### Tasks and exercises:
#1 In the discussion of duplicate questions, what is the default score at which a shadow answer is automatically marked as the duplicate origin?
#2 Continue the discussion of duplicate questions from its final sentence.

### Passage provided:
######

I am suggesting the following solution to this problem:

  • It’s possible to mark a post as “duplicate”. Duplicates cannot be answered and redirect to the original post for anonymous users.
  • Marking as duplicate is a vote-based process, which is integrated in the normal closure progress. From the voter-perspective, it’s like a normal close vote.
  • Every “mark as duplicate” vote will need to link to an answer on an other question. Exceptions apply for linking to a blog post/canonical from an other category.
  • Once someone suggested an answer as a duplicate, a shadow answer is added, which loads its content from the suggested original. This answer contains a notice, that this answer is from an other question and was suggested as a duplicate origin for this question.
  • This shadow answer can be voted upon. The asker sees a button “This solved my question.” and one with “This answer is not helpful” on the answer.
  • Every “mark as duplicate” vote for an already suggested answer is counted as upvote on that answer
  • If the answer has a score of X (can be changed for each community, defaults to 5), it will be
    automatically marked as duplicate origin. The question will be marked as duplicate. This also happens, when the asker confirms the answer.
  • If the answer has a score of Y (can be changed for each community, defaults to -3), it will be deleted as not helpful.
  • If the asker rejects the answer, they are encouraged to edit their question to clarify it.

What do you think of this suggested process?

4 Likes

I originally posted this in a different topic, but it is specifically for “Handling duplicate questions”. (I will edit slightly but don’t have time right now…spent too much time earlier writing the original!)

I agree with most (maybe all, but need to think about the details) of @luap42 's suggestion. My post below is more of a problem description + a way of guiding users before they post a duplicate + my feelings about making “duplicate” not seem “bad” like other types of close votes.


I think a lot of the problem with downvote/close-for-duplicate is the perception by new users, who are likely (but I don’t have the data to prove it, just a hunch) the source of the vast majority of duplicate questions. Some experienced users are part of the “problem” too, because they answer what has already been answered elsewhere (either to be honestly helpful or for Reputation points or whatever) and they wouldn’t if the new questions didn’t exist.

######

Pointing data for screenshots
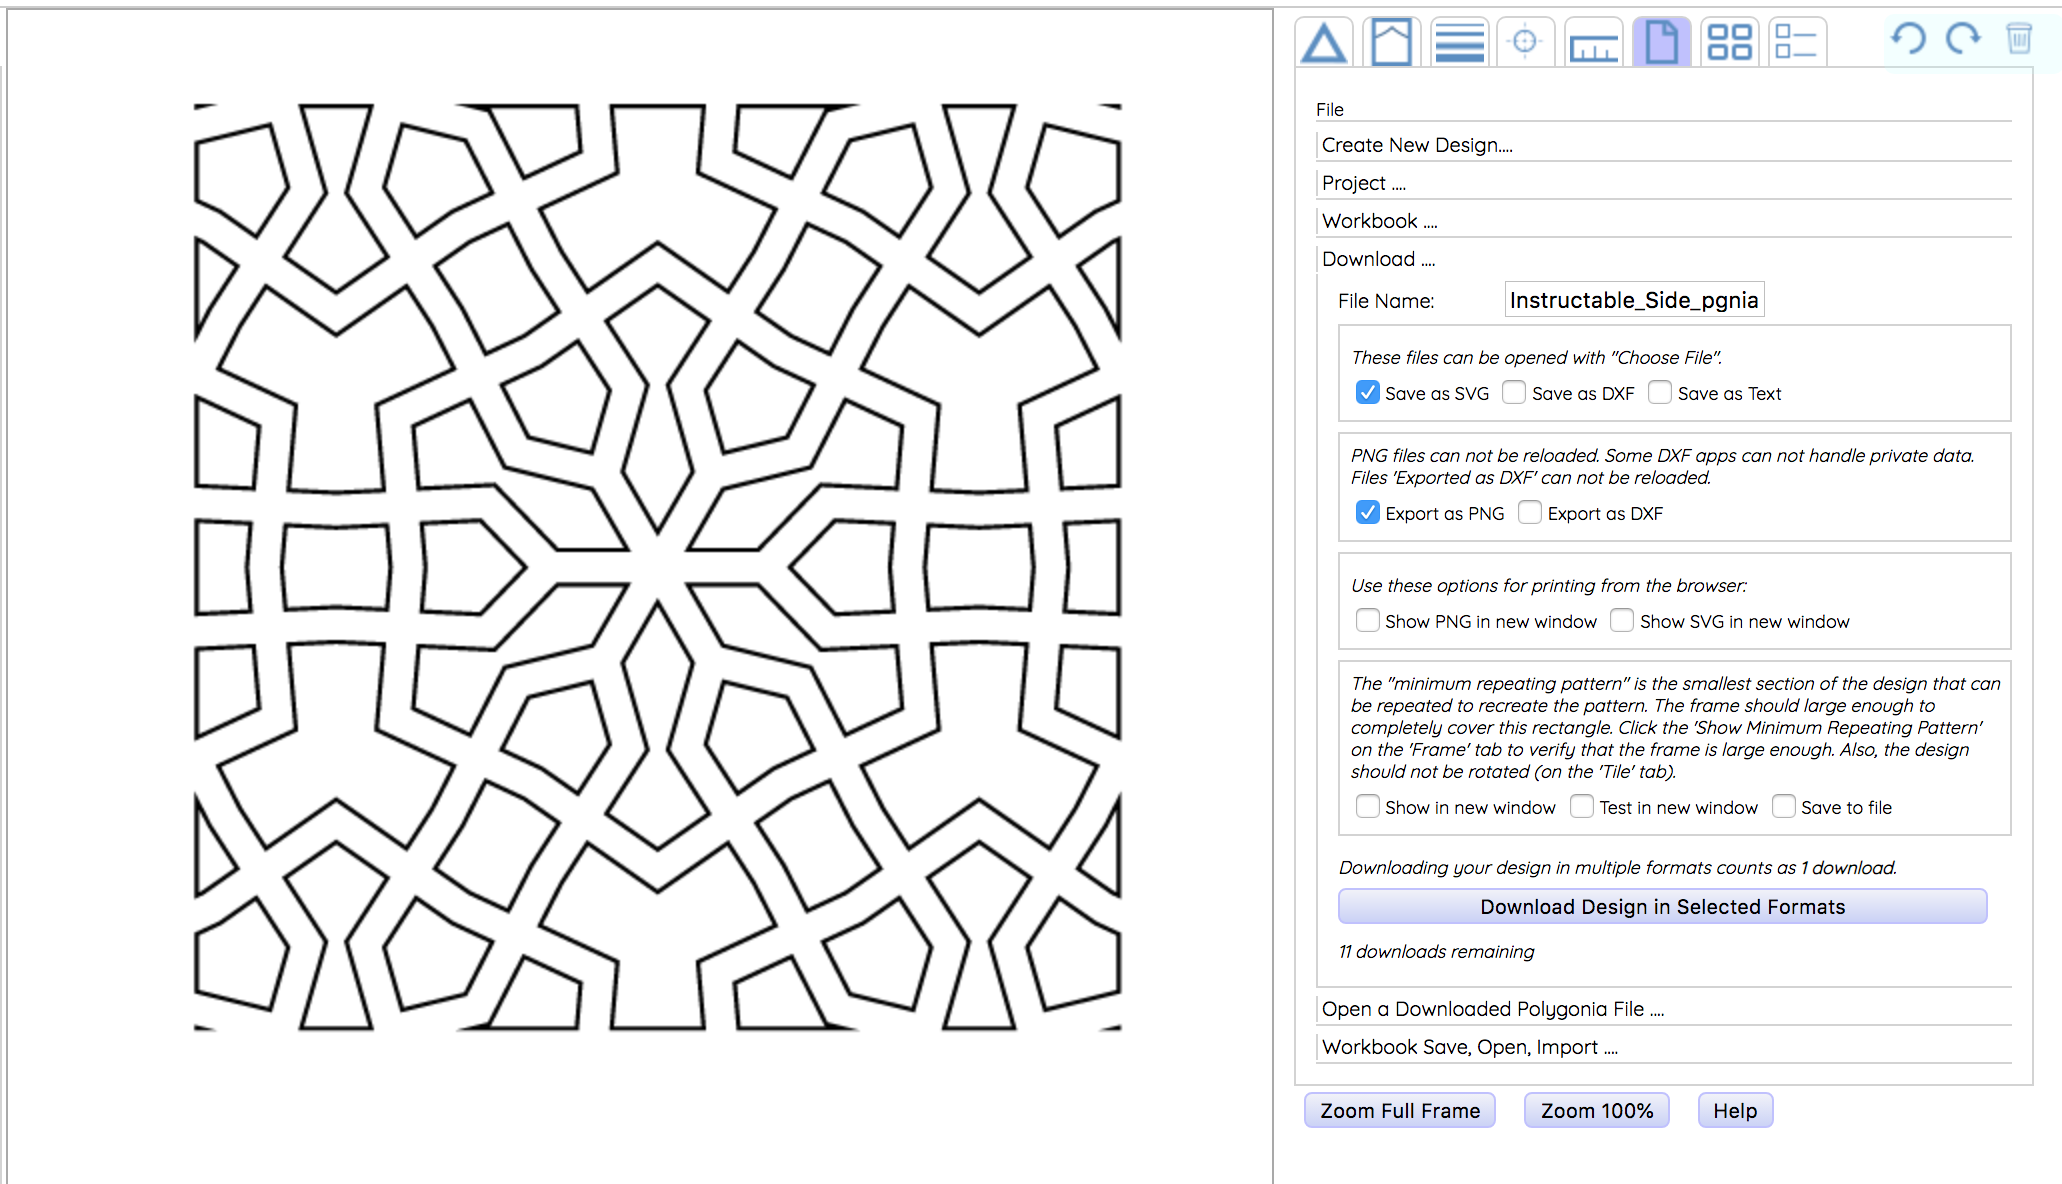Screen dimensions: 2062x1184
Task: Toggle Export as PNG checkbox
Action: click(1365, 513)
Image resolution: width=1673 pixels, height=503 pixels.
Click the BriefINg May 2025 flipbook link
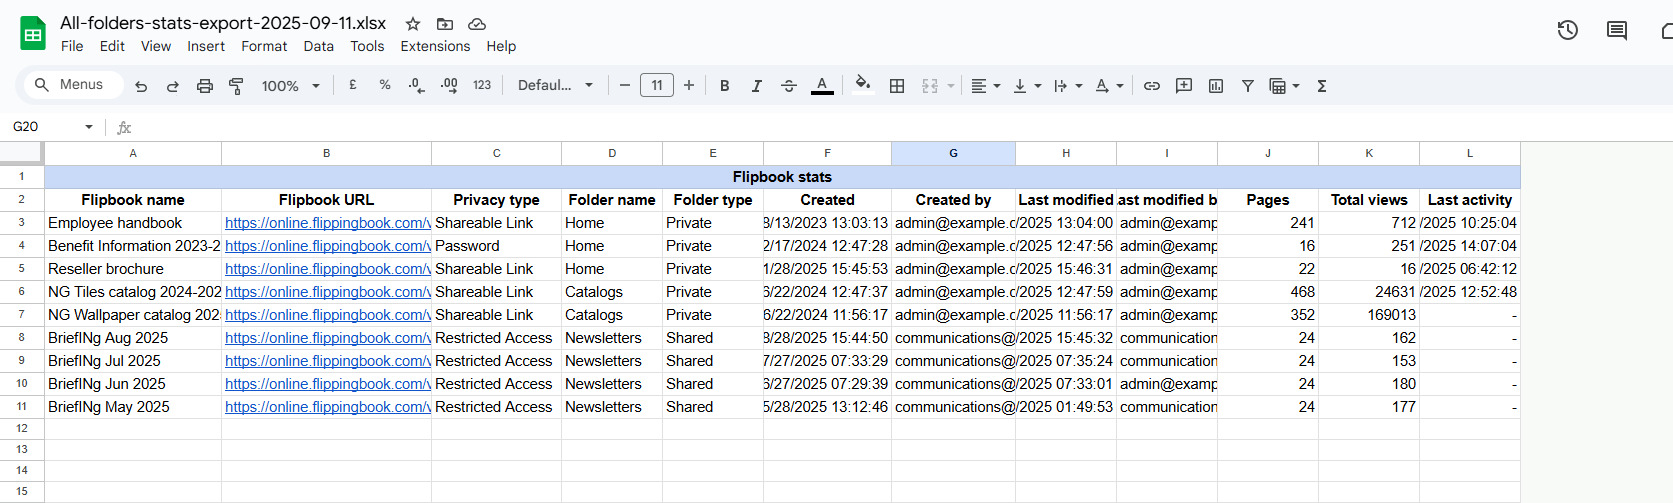[x=327, y=407]
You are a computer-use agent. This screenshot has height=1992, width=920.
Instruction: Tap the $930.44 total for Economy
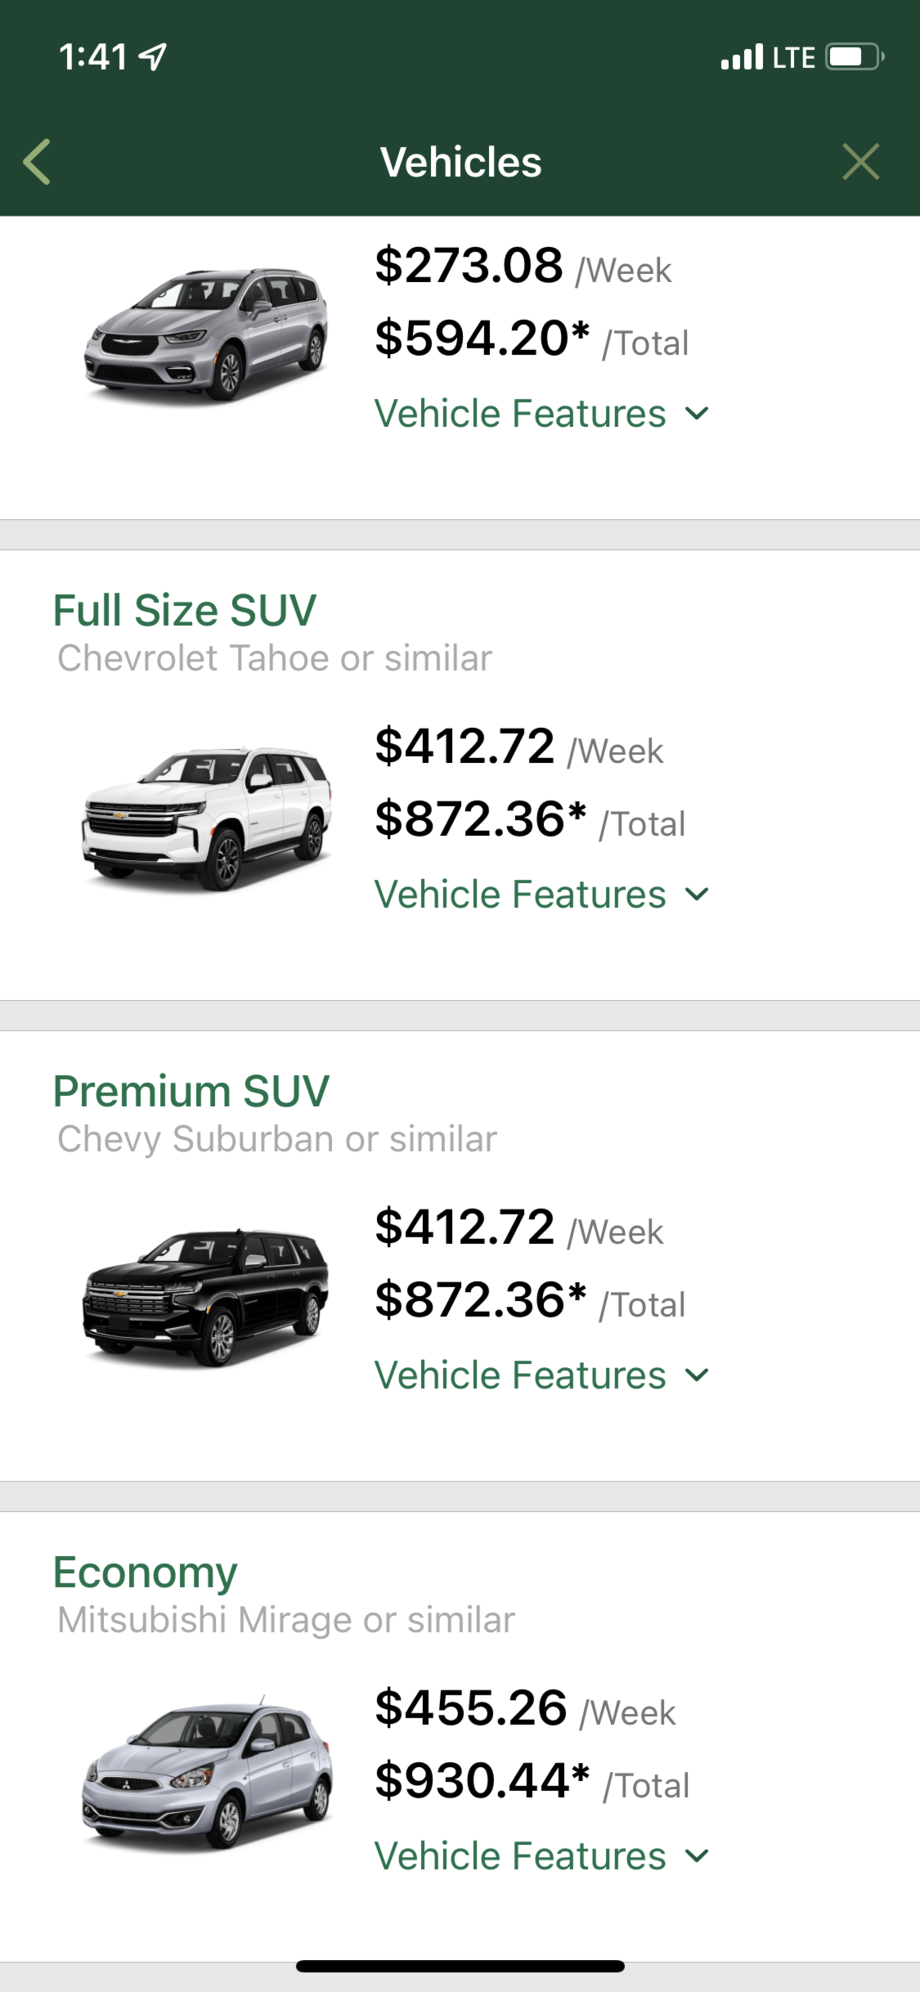coord(483,1781)
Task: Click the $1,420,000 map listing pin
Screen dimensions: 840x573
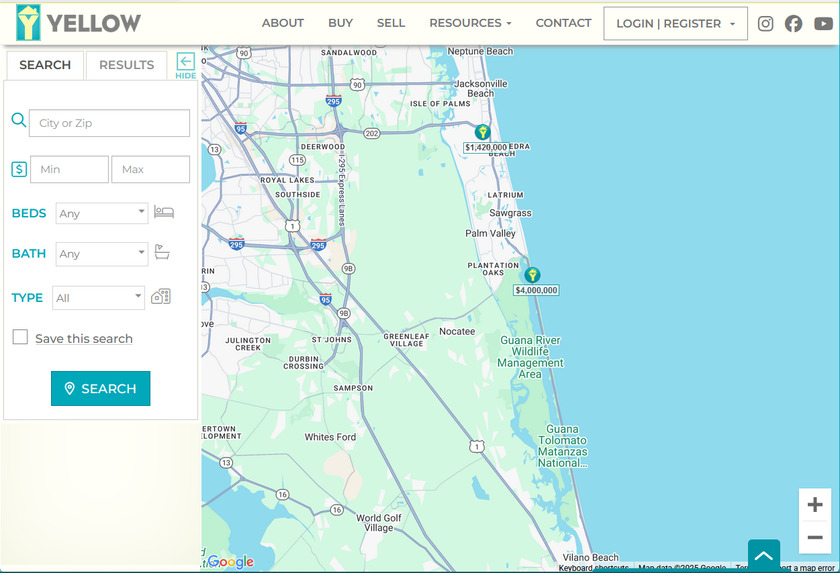Action: (482, 133)
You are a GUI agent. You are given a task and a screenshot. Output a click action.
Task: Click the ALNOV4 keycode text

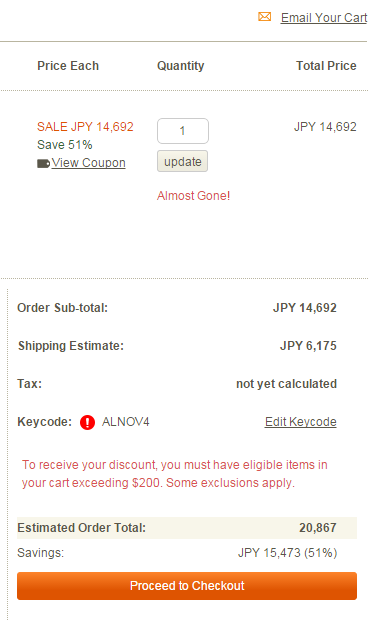point(126,422)
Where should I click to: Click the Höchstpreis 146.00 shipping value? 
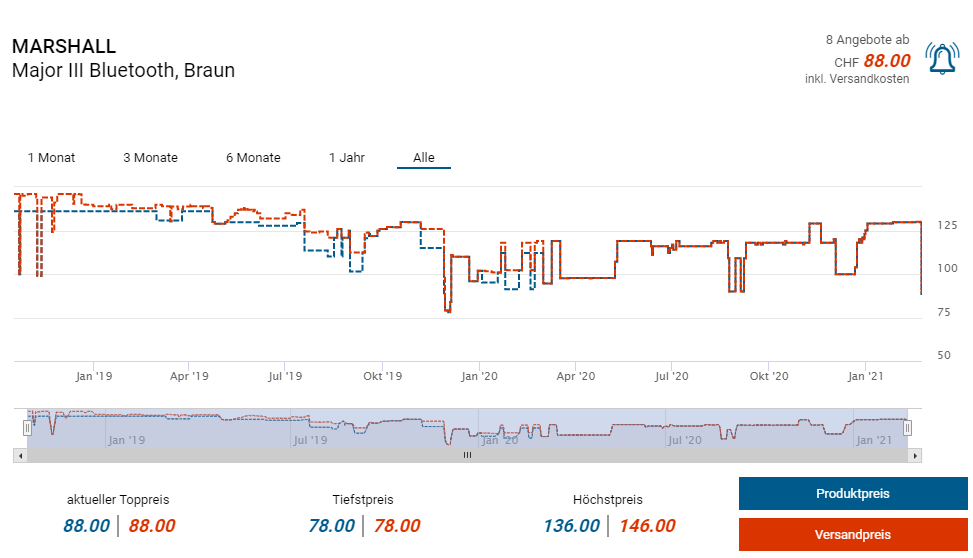point(647,526)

######

### Results of the tasks:
#1 The default score is 5, and each community can change it.

#2
The Problem

Essentially the typical new user has the following problems when asking:

  • They don’t know how to search the site well, or even that they should try to search to look for a duplicate. Solution: More/better automated keyword-based guidance when they start asking a question.
  • They don’t realize the site is supposed to be a repository of knowledge - i.e., they think it is Radio Shack :tm: you’ve got questions, we’ve got answers. Solution: short (because if it is more than a few lines most people will not read it at all), but long enough to be CLEAR, explanation of what the site is about. This should be presented at registration and at “start of first question”.
  • If, despite all that, they ask a duplicate (e.g., there are multiple terms to search to describe the same problem and they pick the wrong ones and just don’t find the duplicate, or they find a duplicate but think their question is unique), they get extremely negative responses - down votes and close votes. Solution: Provide a way to duplicate flag/close without it sounding just as bad closing for spam, trolling, hate speech, etc.

Of course, the end result is hard to say for sure, but I would bet that a huge percentage of new users who come in, ask one little (but important to them at the time) question, get a barrage of down votes and very nasty (based on perception of the SO system messages) flags/close votes, NEVER EVER COME BACK. I believe that many of those same people might become regular, and productive, members of the community if they were treated well at the time. That does not mean “allow duplicate questions”. The rationale for removing duplicate questions is, IMHO, 100% valid. The problem is the way we deal with them, and especially the way things are explained to the (likely very new) user.

The Solution

  • A lot more automated prompting and messages and easy to find help pages. But not so overwhelming that they become “more walls of text to ignore like license agreements and privacy policies.”
  • Clear information about potential duplicates and the benefits of not posting a duplicate question (both to the user - gets a faster answer by finding the question that already has answers - and to the community). I just started the Ask Question process in SO and noticed that it shows “Similar” but doesn’t say anything, at least not without diving in to help pages, about duplicates.)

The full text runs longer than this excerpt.